• **Problem description**:
Return every line of the listing below unchanged, in the same order.

________________

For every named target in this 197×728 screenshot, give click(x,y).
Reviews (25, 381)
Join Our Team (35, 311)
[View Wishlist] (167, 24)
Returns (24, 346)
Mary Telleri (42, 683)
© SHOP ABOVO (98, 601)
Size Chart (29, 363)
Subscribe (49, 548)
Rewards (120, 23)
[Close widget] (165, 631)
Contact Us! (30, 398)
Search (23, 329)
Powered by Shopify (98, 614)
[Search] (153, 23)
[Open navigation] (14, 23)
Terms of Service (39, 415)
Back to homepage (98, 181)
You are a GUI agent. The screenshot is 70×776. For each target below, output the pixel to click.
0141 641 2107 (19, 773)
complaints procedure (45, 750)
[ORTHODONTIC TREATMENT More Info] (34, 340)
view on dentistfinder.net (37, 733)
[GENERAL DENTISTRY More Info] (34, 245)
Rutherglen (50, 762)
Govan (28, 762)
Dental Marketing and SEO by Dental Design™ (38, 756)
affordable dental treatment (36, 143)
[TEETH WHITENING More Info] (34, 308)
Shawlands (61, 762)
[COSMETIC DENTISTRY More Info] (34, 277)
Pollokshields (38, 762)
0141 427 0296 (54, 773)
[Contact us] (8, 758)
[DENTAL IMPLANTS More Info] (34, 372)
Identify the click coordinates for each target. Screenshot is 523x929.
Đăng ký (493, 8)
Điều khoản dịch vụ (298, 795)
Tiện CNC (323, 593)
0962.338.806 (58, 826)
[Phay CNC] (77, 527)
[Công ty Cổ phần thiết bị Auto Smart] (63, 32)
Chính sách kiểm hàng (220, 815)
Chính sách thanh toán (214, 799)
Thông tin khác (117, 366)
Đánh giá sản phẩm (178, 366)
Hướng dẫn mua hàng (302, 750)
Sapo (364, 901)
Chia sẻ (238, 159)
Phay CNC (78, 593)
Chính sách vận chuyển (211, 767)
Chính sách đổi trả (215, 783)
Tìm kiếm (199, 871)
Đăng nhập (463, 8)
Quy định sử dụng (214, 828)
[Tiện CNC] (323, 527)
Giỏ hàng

________________

• **Task output**:
For every named target in this 197×728 screenshot, give click(x,y).
Reviews (25, 381)
Join Our Team (35, 311)
[View Wishlist] (167, 24)
Returns (24, 346)
Mary Telleri (42, 683)
© SHOP ABOVO (98, 601)
Size Chart (29, 363)
Subscribe (49, 548)
Rewards (120, 23)
[Close widget] (165, 631)
Contact Us! (30, 398)
Search (23, 329)
Powered by Shopify (98, 614)
[Search] (153, 23)
[Open navigation] (14, 23)
Terms of Service (39, 415)
Back to homepage (98, 181)
You are a GUI agent. The screenshot is 70×776. For each target below, output the pixel to click.
0141 641 2107 (19, 773)
complaints procedure (45, 750)
[ORTHODONTIC TREATMENT More Info] (34, 340)
view on dentistfinder.net (37, 733)
[GENERAL DENTISTRY More Info] (34, 245)
Rutherglen (50, 762)
Govan (28, 762)
Dental Marketing and SEO by Dental Design™ (38, 756)
affordable dental treatment (36, 143)
[TEETH WHITENING More Info] (34, 308)
Shawlands (61, 762)
[COSMETIC DENTISTRY More Info] (34, 277)
Pollokshields (38, 762)
0141 427 0296 (54, 773)
[Contact us] (8, 758)
[DENTAL IMPLANTS More Info] (34, 372)
Identify the click coordinates for each target. Screenshot is 523x929.
Đăng ký (493, 8)
Điều khoản dịch vụ (298, 795)
Tiện CNC (323, 593)
0962.338.806 (58, 826)
[Phay CNC] (77, 527)
[Công ty Cổ phần thiết bị Auto Smart] (63, 32)
Chính sách kiểm hàng (220, 815)
Chính sách thanh toán (214, 799)
Thông tin khác (117, 366)
Đánh giá sản phẩm (178, 366)
Hướng dẫn mua hàng (302, 750)
Sapo (364, 901)
Chia sẻ (238, 159)
Phay CNC (78, 593)
Chính sách vận chuyển (211, 767)
Chính sách đổi trả (215, 783)
Tìm kiếm (199, 871)
Đăng nhập (463, 8)
Quy định sử dụng (214, 828)
[Tiện CNC] (323, 527)
Giỏ hàng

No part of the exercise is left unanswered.